The oligochaeta are mainly terrestrial or freshwater animals. There are over 3,100 species worldwide and 26 native species in Great Britain. Strangely, there are no native earthworms in the upper part of North America as they all went extinct in the last ice age. All the earthworms found in this region are introduced, and are thought to be having an adverse effect on forests by eating small seeds.
Earthworms range in length from less than 1 mm long to 4 m long, and 2 cm in diameter in the case of the giant Gippsland earthworm.
Many people find it hard to believe that they have hairs or chaetae, but it is the chaetae anchoring it in its burrow that makes it so hard for birds to pull an earthworm up.
If you put an earthworm on a piece of paper you can hear the scratches of the chaetae as the worm moves. Do remember to handle the worm gently and put it back where you found it after it has entertained and educated you.
The clitellum is an unsegmented saddle-like organ towards the head end of the earthworm's body, and is involved in mating and reproduction (see below). Only mature worms have a clitellum, so if an earthworm does not have a clitellum it is a juvenile, as you can see in the photograph of a Lumbricus terrestris above.
Respiration, breathing. Oligochaetes have no respiratory organs. Gas exchange (breathing) takes place over the entire surface of the body. So if the worm's skin becomes dry it starts to suffocate.
As in polychaetes each segment has muscles, chaetae, excretory organs and nerve branches. Mature Oligochaetes have a clitellum which is always located closer to the head end; this is an unsegmented band or saddle located about a third of the way back from the head, and can be seen in the drawing and photograph above.The closed circulatory system is a network of blood vessels with oxygen-carrying haemoglobin. In each segment there is a pair of vessels linking the dorsal and ventral vessel that run along the entire length of the body.
The five pairs of vessels around the oesophagus function as hearts to pump blood through the system. In each segment there is a pair of metanephridia leading to pores through which metabolic wastes are discharged.
The skin has many tiny blood vessels to gather oxygen across the moist film covering it.
Below is a diagram of the nervous system of Lumbricus terrestris.
To dissect an earthworm pin it with the dorsal side facing up and cut from the head to the clitellum.
Most oligochaetes have no eyes, but there are a few aquatic species that have simple eyes. However ologochaetes do have photoreceptor cells in their skin, so they can sense changes in light levels.
Most are negatively phototactic to bright light. This means that they will automatically move away from any bright light source.
Most earthworms are scavengers, feeding on dead organic matter, especially vegetation, and along with their food they swallow large quantities of soil. The worm digestive tract, ventral nerve and longitudinal blood vessels penetrate the septa (see below and above). The digestive tract, from the mouth end, has a series of specialised regions.
Mating (see the drawing below) usually takes place at night in late summer, but they will mate in spring and autumn if conditions are favourable.

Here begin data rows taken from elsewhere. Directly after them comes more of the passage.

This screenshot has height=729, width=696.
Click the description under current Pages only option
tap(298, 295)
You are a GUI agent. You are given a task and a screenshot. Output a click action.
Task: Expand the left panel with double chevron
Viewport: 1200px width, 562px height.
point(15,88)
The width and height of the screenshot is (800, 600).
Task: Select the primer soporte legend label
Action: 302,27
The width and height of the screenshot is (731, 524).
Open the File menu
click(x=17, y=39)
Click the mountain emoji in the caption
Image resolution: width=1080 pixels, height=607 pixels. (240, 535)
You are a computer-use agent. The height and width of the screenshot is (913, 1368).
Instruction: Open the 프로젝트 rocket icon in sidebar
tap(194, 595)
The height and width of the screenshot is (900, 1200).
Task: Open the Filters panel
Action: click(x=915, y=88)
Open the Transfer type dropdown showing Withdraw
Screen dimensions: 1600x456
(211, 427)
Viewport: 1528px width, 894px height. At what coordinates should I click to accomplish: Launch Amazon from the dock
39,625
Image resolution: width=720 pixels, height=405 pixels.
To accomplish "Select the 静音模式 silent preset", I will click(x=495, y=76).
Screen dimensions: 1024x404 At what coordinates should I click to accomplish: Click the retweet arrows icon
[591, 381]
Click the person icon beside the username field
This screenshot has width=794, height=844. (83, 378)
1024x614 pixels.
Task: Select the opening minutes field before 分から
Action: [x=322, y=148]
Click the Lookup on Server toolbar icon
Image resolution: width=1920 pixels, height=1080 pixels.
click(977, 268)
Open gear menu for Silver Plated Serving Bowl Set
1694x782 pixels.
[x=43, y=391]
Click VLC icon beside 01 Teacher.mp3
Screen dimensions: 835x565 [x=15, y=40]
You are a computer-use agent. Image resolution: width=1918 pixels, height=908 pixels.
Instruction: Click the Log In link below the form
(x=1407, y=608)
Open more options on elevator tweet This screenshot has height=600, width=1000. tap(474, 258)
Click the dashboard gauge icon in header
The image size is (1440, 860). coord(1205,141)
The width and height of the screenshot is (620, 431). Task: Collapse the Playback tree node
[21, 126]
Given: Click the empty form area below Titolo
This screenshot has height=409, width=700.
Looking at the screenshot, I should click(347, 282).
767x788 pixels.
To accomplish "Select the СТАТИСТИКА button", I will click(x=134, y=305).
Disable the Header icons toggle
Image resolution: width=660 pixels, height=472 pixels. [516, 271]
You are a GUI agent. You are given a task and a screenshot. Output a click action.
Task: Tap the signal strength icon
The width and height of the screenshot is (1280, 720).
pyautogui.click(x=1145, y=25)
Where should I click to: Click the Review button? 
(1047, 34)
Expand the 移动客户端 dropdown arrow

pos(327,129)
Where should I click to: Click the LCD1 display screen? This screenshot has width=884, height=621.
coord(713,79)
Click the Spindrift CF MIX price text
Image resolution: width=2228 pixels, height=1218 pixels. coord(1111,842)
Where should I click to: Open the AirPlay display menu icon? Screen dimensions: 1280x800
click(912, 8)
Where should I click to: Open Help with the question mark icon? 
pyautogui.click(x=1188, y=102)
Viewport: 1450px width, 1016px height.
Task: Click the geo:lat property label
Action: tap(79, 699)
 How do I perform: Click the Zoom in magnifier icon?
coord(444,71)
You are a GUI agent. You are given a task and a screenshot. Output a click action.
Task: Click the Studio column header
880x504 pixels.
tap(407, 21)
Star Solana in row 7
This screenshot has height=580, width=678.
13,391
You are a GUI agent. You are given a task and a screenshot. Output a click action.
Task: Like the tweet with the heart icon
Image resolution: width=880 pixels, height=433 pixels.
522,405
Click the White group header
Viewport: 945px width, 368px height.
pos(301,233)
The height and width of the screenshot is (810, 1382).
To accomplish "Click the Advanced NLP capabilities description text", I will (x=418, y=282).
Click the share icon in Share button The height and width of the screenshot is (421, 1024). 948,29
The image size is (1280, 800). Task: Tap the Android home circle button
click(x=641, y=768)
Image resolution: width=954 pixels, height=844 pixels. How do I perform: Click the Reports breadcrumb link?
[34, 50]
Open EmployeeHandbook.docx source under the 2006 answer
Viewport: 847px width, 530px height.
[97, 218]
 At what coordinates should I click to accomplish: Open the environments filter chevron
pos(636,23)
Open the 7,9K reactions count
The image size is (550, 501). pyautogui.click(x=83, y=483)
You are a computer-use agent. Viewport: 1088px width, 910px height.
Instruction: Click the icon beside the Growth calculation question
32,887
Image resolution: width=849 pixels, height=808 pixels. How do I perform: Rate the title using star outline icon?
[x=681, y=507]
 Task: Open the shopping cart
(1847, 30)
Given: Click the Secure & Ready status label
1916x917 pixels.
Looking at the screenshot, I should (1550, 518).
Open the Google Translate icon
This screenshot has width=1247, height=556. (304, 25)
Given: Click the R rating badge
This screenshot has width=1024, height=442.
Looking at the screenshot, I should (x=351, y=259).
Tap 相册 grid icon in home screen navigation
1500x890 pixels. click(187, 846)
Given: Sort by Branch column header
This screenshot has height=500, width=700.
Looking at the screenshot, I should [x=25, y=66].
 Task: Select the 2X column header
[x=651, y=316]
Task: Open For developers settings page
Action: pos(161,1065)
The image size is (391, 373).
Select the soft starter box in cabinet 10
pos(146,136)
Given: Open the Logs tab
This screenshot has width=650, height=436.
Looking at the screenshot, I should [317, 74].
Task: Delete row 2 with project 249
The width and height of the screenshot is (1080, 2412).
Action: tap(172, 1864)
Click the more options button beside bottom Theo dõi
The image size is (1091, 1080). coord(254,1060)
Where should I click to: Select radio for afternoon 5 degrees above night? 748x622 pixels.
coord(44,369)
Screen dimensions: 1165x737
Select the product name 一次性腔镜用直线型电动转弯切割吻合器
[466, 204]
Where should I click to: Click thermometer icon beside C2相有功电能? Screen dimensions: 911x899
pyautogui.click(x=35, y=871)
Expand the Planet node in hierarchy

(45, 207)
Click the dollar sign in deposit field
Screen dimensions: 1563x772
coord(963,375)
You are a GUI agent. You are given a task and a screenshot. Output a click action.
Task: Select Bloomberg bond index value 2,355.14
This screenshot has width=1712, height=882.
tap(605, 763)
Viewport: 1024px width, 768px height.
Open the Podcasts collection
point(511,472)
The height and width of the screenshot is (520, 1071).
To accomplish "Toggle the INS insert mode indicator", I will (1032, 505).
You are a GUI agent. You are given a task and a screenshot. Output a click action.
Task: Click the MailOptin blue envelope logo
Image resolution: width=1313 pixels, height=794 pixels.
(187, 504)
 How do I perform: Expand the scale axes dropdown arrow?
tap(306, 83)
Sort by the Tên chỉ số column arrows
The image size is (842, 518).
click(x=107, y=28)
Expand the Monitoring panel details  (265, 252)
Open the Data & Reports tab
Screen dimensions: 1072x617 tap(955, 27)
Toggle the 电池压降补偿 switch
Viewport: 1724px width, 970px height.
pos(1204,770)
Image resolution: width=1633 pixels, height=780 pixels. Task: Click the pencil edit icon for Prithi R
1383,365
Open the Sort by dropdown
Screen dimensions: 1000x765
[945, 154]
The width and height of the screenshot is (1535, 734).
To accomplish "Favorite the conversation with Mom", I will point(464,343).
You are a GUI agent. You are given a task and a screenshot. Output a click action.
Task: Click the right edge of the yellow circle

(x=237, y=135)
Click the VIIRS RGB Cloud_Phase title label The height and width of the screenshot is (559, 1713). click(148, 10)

The mature worm emerges from its burrow and when it encounters another worm of the same species and reproductive state they lie side-by-side, head to head. The head ends become enveloped in a mucous tube which holds them together and enables sperm exchange.
Most earthworms hermaphrodite, and during copulation each worm will pass spermatheca to the other's clitellum which secretes the mucous holding both worms together. Mating can last for four hours.
A few days after mating the clitellum secretes a substance that encircles it. This becomes the cocoon wall. Into the space between the clitellum and the cocoon wall the clitellum glands secrete albumin. Next the cocoon moves forwards towards the head end of the worm. Eggs and sperm are released into the cocoon.
As it passes off the head the ends seal, see the earthworm cocoons above and below.
In terrestrial species the cocoon is left in the soil, and often resembles a large brown/beige seed. See above which shows the same cocoon, with the lowest photographed at a later date to that on the top, the scale on the left is in mm.
Above is a series of drawings which from left to right showing the gradual movement forward of an earthworm.
The muscles in the body wall do not have anything firm to attach to. However as the body is fluid-filled and has a limited volume the muscles can deform either the whole body, or segments of the body by contracting the circular and longitudinal muscles alternately.
In the earthworm each segment is an independent compartment. That is why it is still able to move off even when cut in half.
The photograph above was taken early one morning while I was walking over the golf course. It had rained and drizzled for most of the previous day, now in the morning we had a light frost. At first I thought the white stuff was snail trails, but when I had a closer look I could see they were tunnels, some collapsed, but most still hollow and the walls were ice crystals held together by mucous. There were hundreds of them all over the short grass. Unfortunately at the end of some was a small frozen worm that hadn't managed to get underground quickly enough. There were no frozen large worms, and there were no ice tunnels in the longer grass.